[Start of Attachment]
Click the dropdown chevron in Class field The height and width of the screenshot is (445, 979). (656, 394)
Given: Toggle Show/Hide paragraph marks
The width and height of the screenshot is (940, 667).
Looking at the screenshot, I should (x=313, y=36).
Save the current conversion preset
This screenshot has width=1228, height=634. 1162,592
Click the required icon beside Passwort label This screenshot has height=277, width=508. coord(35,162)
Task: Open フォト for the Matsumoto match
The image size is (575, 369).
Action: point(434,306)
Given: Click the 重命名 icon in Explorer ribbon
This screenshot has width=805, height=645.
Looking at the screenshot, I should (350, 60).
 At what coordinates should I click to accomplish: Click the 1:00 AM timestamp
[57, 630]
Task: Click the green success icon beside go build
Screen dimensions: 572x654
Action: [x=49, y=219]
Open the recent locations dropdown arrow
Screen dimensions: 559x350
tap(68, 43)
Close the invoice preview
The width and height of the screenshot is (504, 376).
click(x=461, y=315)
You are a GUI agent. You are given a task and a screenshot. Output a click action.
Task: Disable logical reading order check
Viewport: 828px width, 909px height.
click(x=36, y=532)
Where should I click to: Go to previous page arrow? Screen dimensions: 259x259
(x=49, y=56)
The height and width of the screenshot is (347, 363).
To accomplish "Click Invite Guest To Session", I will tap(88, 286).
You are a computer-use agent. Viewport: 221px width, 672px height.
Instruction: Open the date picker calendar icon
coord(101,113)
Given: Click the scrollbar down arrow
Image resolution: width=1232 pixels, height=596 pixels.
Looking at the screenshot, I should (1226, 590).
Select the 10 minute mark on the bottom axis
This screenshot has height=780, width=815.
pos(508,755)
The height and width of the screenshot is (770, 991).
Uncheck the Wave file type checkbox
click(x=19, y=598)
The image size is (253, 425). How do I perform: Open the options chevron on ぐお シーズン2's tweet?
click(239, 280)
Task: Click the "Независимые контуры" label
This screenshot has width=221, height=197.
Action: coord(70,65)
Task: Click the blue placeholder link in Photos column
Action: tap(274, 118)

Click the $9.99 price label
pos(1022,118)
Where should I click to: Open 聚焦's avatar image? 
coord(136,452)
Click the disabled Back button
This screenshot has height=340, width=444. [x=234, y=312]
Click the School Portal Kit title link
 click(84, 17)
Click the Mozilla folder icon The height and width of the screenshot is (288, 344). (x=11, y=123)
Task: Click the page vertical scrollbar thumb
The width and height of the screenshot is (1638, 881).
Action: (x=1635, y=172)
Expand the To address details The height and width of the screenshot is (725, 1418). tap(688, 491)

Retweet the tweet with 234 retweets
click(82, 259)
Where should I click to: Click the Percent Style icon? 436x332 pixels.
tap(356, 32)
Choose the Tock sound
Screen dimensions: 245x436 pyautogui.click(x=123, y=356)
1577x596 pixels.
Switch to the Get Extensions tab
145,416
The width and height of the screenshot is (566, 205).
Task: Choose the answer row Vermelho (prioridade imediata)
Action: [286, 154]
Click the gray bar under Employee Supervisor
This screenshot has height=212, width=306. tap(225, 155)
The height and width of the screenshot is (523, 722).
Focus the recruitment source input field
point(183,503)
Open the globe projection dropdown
[End of Attachment]
- EXERCISE BRIEF -
Your reply should repeat the entire listing, word for word and complete.

- ANSWER BELOW -
Click the dropdown chevron in Class field The height and width of the screenshot is (445, 979). (656, 394)
Given: Toggle Show/Hide paragraph marks
The width and height of the screenshot is (940, 667).
Looking at the screenshot, I should (x=313, y=36).
Save the current conversion preset
This screenshot has width=1228, height=634. 1162,592
Click the required icon beside Passwort label This screenshot has height=277, width=508. coord(35,162)
Task: Open フォト for the Matsumoto match
The image size is (575, 369).
Action: point(434,306)
Given: Click the 重命名 icon in Explorer ribbon
This screenshot has width=805, height=645.
Looking at the screenshot, I should (350, 60).
 At what coordinates should I click to accomplish: Click the 1:00 AM timestamp
[57, 630]
Task: Click the green success icon beside go build
Screen dimensions: 572x654
Action: [x=49, y=219]
Open the recent locations dropdown arrow
Screen dimensions: 559x350
tap(68, 43)
Close the invoice preview
The width and height of the screenshot is (504, 376).
click(x=461, y=315)
You are a GUI agent. You are given a task and a screenshot. Output a click action.
Task: Disable logical reading order check
Viewport: 828px width, 909px height.
click(x=36, y=532)
Where should I click to: Go to previous page arrow? Screen dimensions: 259x259
(x=49, y=56)
The height and width of the screenshot is (347, 363).
To accomplish "Click Invite Guest To Session", I will tap(88, 286).
You are a computer-use agent. Viewport: 221px width, 672px height.
Instruction: Open the date picker calendar icon
coord(101,113)
Given: Click the scrollbar down arrow
Image resolution: width=1232 pixels, height=596 pixels.
Looking at the screenshot, I should (1226, 590).
Select the 10 minute mark on the bottom axis
This screenshot has height=780, width=815.
pos(508,755)
The height and width of the screenshot is (770, 991).
Uncheck the Wave file type checkbox
click(x=19, y=598)
The image size is (253, 425). How do I perform: Open the options chevron on ぐお シーズン2's tweet?
click(239, 280)
Task: Click the "Независимые контуры" label
This screenshot has width=221, height=197.
Action: coord(70,65)
Task: Click the blue placeholder link in Photos column
Action: tap(274, 118)

Click the $9.99 price label
pos(1022,118)
Where should I click to: Open 聚焦's avatar image? 
coord(136,452)
Click the disabled Back button
This screenshot has height=340, width=444. [x=234, y=312]
Click the School Portal Kit title link
 click(84, 17)
Click the Mozilla folder icon The height and width of the screenshot is (288, 344). (x=11, y=123)
Task: Click the page vertical scrollbar thumb
The width and height of the screenshot is (1638, 881).
Action: (x=1635, y=172)
Expand the To address details The height and width of the screenshot is (725, 1418). tap(688, 491)

Retweet the tweet with 234 retweets
click(82, 259)
Where should I click to: Click the Percent Style icon? 436x332 pixels.
tap(356, 32)
Choose the Tock sound
Screen dimensions: 245x436 pyautogui.click(x=123, y=356)
1577x596 pixels.
Switch to the Get Extensions tab
145,416
The width and height of the screenshot is (566, 205).
Task: Choose the answer row Vermelho (prioridade imediata)
Action: [286, 154]
Click the gray bar under Employee Supervisor
This screenshot has height=212, width=306. tap(225, 155)
The height and width of the screenshot is (523, 722).
Focus the recruitment source input field
point(183,503)
Open the globe projection dropdown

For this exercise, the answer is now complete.